## START EXTRACT TO READ
Exploring APIs and data structures with Jupyter notebooks
Recently a colleague shared a useful technique for exploring Web APIs with me: Jupyter notebooks.
Previously I used to use Bash scripts and curl for tasks like this. Other colleagues preferred GUI tools like Postman.
Jupyter brings both worlds together:
- You can write code and have access to Python libraries
- You get documentation to share with your colleagues (and your future self)
- GitHub will render Jupyter notebooks as static HTML
- You can include images, tables, and even interactive elements like maps
By the way: This post was written in a Jupyter notebook itself.
Interested? Let’s get started by setting everything up.
The first step is (of course) to install the Jupyter package:
pip install jupyterlab
Note: Depending on when you read this (it was written in early 2020), you might have to check if pip
is the Python 3.x version of Python or still the legacy Python 2.7 version. On my machine I had to use the pip3
command that Homebrew created. If that’s the case, the Python executable is most likely also named python3
. To make it less confusing, I’ll be using the regular pip
and python
commands in this post.
Next you can start Jupyter:
python -m jupyterlab
You’ll be greeted with a Web UI like this:
In this post I’ll be using some Python libraries. Here are it’s version number so that you can recognize if your version differ:
import pkg_resources
[pkg_resources.get_distribution(lib) for lib in ['jupyterlab', 'requests', 'curlify', 'pandas', 'nbconvert']]
[jupyterlab 1.2.6 (/usr/local/lib/python3.7/site-packages),
requests 2.21.0 (/usr/local/lib/python3.7/site-packages),
curlify 2.2.1 (/usr/local/lib/python3.7/site-packages),
pandas 1.0.0 (/usr/local/lib/python3.7/site-packages),
nbconvert 5.6.1 (/usr/local/lib/python3.7/site-packages)]
Getting started with Requests
The first library I want to introduce is Requests, the de facto standard HTTP library for Python.
If you haven’t done so, you should install it using:
pip install requests
Then you are able to load it:
import requests
Let request something simple to try out requests (no pun intended):
response = requests.request('GET', 'http://httpbin.org/json')
response.status_code
200
To get a pretty output from the JSON data, a quick helper function comes in handy:
import json
def pp(item):
print(json.dumps(item, indent=2))
pp(response.json())
{
"slideshow": {
"author": "Yours Truly",
"date": "date of publication",
"slides": [
{
"title": "Wake up to WonderWidgets!",
"type": "all"
},
{
"items": [
"Why <em>WonderWidgets</em> are great",
"Who <em>buys</em> WonderWidgets"
],
"title": "Overview",
"type": "all"
}
],
"title": "Sample Slide Show"
}
}
If you want to print the response headers, you need to remember that Headers is a CaseInsensitiveDict
structure. Wrappingg it in a dict()
function enables you to print it using the json.dumps
function.
pp(dict(response.headers))
{
"Date": "Wed, 04 Mar 2020 07:05:33 GMT",
"Content-Type": "application/json",
"Content-Length": "429",
"Connection": "keep-alive",
"Server": "gunicorn/19.9.0",
"Access-Control-Allow-Origin": "*",
"Access-Control-Allow-Credentials": "true"
## END EXTRACT TO READ
## START RECORDED INFORMATION
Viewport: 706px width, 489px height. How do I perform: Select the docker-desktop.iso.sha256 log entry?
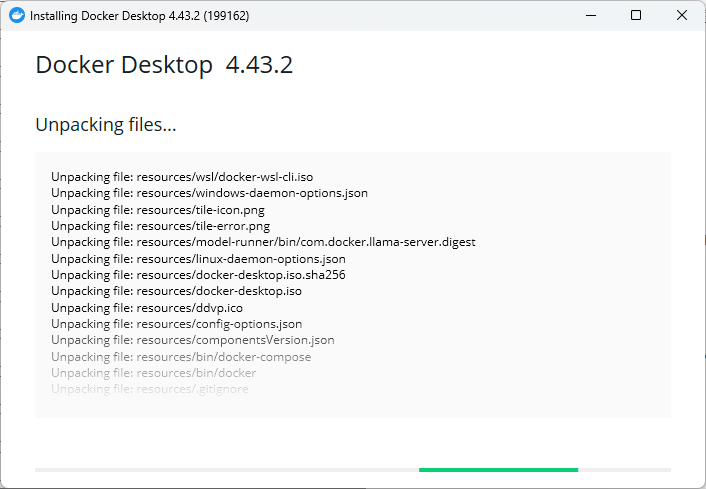199,275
## END RECORDED INFORMATION
GIVEN PROBLEM A: From the post about exploring APIs with Jupyter notebooks, print the part that starts at the words "If you haven’t" and ends after "response = requests.request('GET', 'http://httpbin.org/json')", word for word.
GIVEN PROBLEM B: Carry on writing the post about exploring APIs with Jupyter notebooks, picking up after its last line.

OUTPUT A:
If you haven’t done so, you should install it using:
pip install requests
Then you are able to load it:
import requests
Let request something simple to try out requests (no pun intended):
response = requests.request('GET', 'http://httpbin.org/json')

OUTPUT B:
}
You can get a curl version of your request by using the curlify package:
pip install curlify
import curlify
print(curlify.to_curl(response.request))
curl -X GET -H 'Accept: */*' -H 'Accept-Encoding: gzip, deflate' -H 'Connection: keep-alive' -H 'User-Agent: python-requests/2.21.0' http://httpbin.org/json
Using Pandas to explore JSON documents
Pandas is a data analysis and manipulation library that’s popular in the Data Science community. I find it very useful to explore JSON documents.
Let’s first install the package (you might need to use pip3
):
pip install pandas
Now let’s take a look how it would work without pandas:
r = requests.request('GET', 'https://api.github.com/users/janahrens/repos')
json = r.json()
json.__class__
list
We now know that the call returns a JSON list. Let’s examine what items this list has by looking at the first one.
json[0].keys()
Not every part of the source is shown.